04 October, 2013

Planting for fruits


I watched these six interns at PIMS, Pondicherry, plant a tree together on the day of their graduation in August, 2013. As I passed by them, I asked them, 'What is your wish as you plant this sapling'! One of them turning to me said, 'it may bear plenty of fruits'. It happened to be a mango sapling. I was taken back by this visionary statement. They had a mission even while planting a tree on a ceremonial occasion. 

I kept pondering over this comment during the day, while Anna and I moved about in the PIMS campus meeting friends and faculty.

'Why do I do what I do' has often been a theme in my mind in the recent months. We relocated in Kerala in September,2012 to be with my ageing mother. We joined the MOSC Medical College to be gainfully engaged. We began tending the property to make it yield better. Most of what Anna and I have done during the last one year have had an existential reason. It looked as though, we felt compelled by our circumstance to focus on the immediate.  
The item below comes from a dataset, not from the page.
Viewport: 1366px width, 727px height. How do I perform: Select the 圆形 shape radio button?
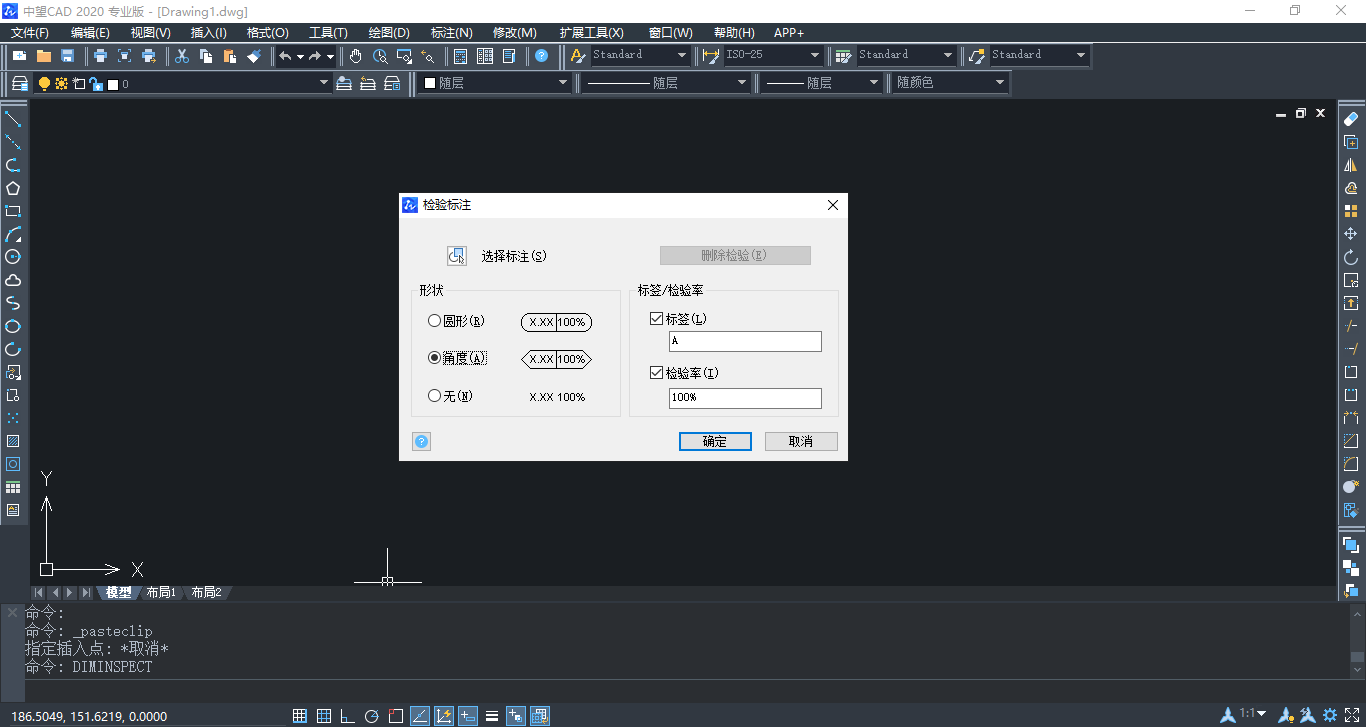(435, 320)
Professor William Barclay mentions  in the section on 'confession' in his order of the Eucharist service,  mentioned that 'we have been so immersed in the details that we have sometimes lost the vision of the eternities'.

To look for something beyond the immediate is indeed a calling! Yesterday, I watched a nine year old boy bicycling with regular acceleration and deceleration. I thought that he was preparing for a race. I stopped to ask him, what  was he preparing for! He said, 'to be a bicyclist'. He knew in his mind that, it takes a while to be disciplined to ride a bicycle for pleasure or sport.

As I spend this time reflecting over events in my life in the recent months, I get a sense that any one of us can be distracted by the tempter's snare. The material world is exerting its pressure on us to dwell on 'what we shall eat or where we shall live or what we shall put on'.

I feel grateful to the interns, who reminded me that they planted the sapling to bear fruits, so that others can be refreshed. Whatever we do, it ought to have an inclusive thoughtfulness of benefits for others!